“A day in the country is worth a month in town”Christina Rossetti

Wednesday, May 12, 2010

Its Milkweed Time! Cooking with Tizy!

When we got Zola and Vinegar, the first two bred does, in August three years ago, I spent hours removing milkweed from the field we prepared for them. Milkweed is poisonous to goats. They are back in that field now, and I have not seen the milkweed yet, and was quite happy about it.
Tizy is a long time friend, and past coworker of Hubs. He has a great sense of humor, and of experimentation, especially when it comes to foraging and the culinary arts. A few days ago I got this notice from him, and he is allowing me to pass on the news.

I just wanted to give you a heads-up that the milkweeds are coming into their "prime" now. We had our first batch yesterday, and they were delicious.

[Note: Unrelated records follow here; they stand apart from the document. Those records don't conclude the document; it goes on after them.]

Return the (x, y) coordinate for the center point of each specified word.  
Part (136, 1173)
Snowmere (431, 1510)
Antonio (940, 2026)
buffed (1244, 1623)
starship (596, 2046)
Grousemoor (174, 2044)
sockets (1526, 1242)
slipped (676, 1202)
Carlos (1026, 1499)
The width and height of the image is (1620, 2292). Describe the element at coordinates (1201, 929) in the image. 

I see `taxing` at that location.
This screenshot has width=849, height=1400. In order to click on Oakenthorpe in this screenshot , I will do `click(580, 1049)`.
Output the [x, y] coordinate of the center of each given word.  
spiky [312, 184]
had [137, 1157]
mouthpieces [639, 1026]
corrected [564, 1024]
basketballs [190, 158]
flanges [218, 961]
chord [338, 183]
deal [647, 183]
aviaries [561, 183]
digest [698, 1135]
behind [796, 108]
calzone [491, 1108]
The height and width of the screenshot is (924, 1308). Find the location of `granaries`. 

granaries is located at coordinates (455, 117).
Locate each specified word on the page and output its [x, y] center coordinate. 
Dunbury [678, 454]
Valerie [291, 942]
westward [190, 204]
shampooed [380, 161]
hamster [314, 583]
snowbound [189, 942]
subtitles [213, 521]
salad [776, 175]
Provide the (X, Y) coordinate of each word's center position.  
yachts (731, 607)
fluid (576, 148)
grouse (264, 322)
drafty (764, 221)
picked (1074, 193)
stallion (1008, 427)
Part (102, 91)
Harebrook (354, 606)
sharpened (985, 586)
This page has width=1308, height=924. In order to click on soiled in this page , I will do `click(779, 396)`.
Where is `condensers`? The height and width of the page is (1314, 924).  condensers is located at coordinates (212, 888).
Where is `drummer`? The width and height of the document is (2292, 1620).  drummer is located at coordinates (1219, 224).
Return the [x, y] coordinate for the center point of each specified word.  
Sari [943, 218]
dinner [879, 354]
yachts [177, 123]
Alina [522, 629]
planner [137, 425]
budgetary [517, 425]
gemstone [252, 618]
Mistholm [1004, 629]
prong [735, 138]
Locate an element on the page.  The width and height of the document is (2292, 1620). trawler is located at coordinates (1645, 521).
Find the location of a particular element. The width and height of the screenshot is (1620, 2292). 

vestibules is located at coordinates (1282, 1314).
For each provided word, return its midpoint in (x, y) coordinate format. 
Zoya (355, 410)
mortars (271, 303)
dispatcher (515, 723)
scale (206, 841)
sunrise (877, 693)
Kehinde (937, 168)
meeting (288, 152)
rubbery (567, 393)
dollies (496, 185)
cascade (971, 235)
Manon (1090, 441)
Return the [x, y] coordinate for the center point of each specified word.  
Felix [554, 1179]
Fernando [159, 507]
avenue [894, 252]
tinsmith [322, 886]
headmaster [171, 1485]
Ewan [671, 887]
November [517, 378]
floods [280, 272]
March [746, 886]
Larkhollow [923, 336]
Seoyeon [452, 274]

For years, I was "skeered" to try them, but we've had them 4 or 5 times now (with no ill effects), so I've got no hesitation about recommending them to anyone else now. I'd rank them among the choicest wild greens. (And when you line them up on the plate, they make an "elegant" presentation.)

If you read the wild food books, they all say you need to boil milkweed in 2 or 3 changes of water to "remove the bitterness", but I've convinced myself that (at least for the milkweeds growing around here), there just ain't no bitterness to remove. Every time I've made them, I've snuck one after the first boiling, and there wasn't the slightest bitterness of any kind. If you Google "milkweeds", you'll see there's a fella in the Midwest who's spent a lot of time trying to get to the bottom of this alleged "bitterness" business (cuz his milkweeds aren't bitter either), and the best he could come up with is that maybe they're bitter somewhere, but it's probably one of those situations where the plant's are extremely sensitive to microclimate. If so, I live in a favored milkweed "appellation". The wild food books also tell you to wait until the water's fully boiling before dropping in the milkweed, but I suspect that's "hooey" as well. Next time, I'll throw caution to the wind and just boil them "regular" to see how they'll come out. I suspect there won't be any difference.

If you're on a quest to eradicate milkweed from your farm, eating them's a great way to do it.

Now before you go traipsing through the field for your milkweed, please be aware that there are many kinds, and parts can be toxic. Check out the links I found for good information and some interesting history also.

Identifies many milkweed plants. Its a large genus. http://en.wikipedia.org/wiki/Asclepias

Interesting stories here: http://www.woodrow.org/teachers/bi/2000/Ethnobotany/milkweed.html

5 comments:

Kittie Howard said...

As always a very interesting post. I'd heard one could eat Milkweed but wasn't quite sure about the prep. I know the Brits enjoy their version of Milkweed. And, when you have a chance, I have an award for you on my blog.

Deere Driver said...

From Tizy:

"It occurred to me that I should have probably added a warning that common milkweed* needs to be cooked to break down some mild toxins in its milky sap. The gatherer also needs to be able to differentiate common milkweed from the similar looking, but toxic butterfly weed and dogbane (which also has a milky sap).

*It's the common milkweed that's edible. There are other types of milkweed that are inedible."

DD: I think I added a couple of links to help people find their way, but folks, try a bit at a time. I don't know how TOXIC it can be. Tizy eats all sorts of stuff that you might not try. He may have a tough gut!

Kittie Howard said...

DD, Jack has a post on Milkweed at Sage to Meadow you'd enjoy. He's a rancher in Texas. Think you'd enjoy his blog (lots of nature posts). I left a comment with Mundo that his blog couldn't be accessed (I also tried; had to go to one of his comments to link). THANKS! From what I'm seeing on my little blog, people are so fed up with corporate greed feelings are beyond politics and into the realm of restoring sanity! Happy you're pleased with the award; you do so much to spread Nature's joy!

Rt. click on the award; in the pop up, click Send to Pictures and close window. Go to Layout. Left click Add a Gadget on far right column where you want award to go. In the pop-up to left, click Pictures. In the new pop-up, you'll see a place for a photo. Go to side menu and open Pictures. Click on the award, then click Open at bottom of pop-up. The award will go to pop-up for sizing. You can write what you like on the line on the pop-up. CLICK SAVE. This sends the award to your blog. You can re-position the award with a left click and moving it within the column. This is what works on my HP; hope it works for you. K.

Feral Female said...

Very informative post!

Peggy said...

Once it has been boiled, milkweed buds are just fine to eat. We had a Eual Gibbons book in the kitchen that my parents referred to often. I remember going out with my mother and a bowl and getting them. Unlike other vegetables that get flown in from across the world, these were only available in the spring. Therefore the seasonalality made it a great treat. It has been so long now, I have forgotten what it tastes like. Spinach?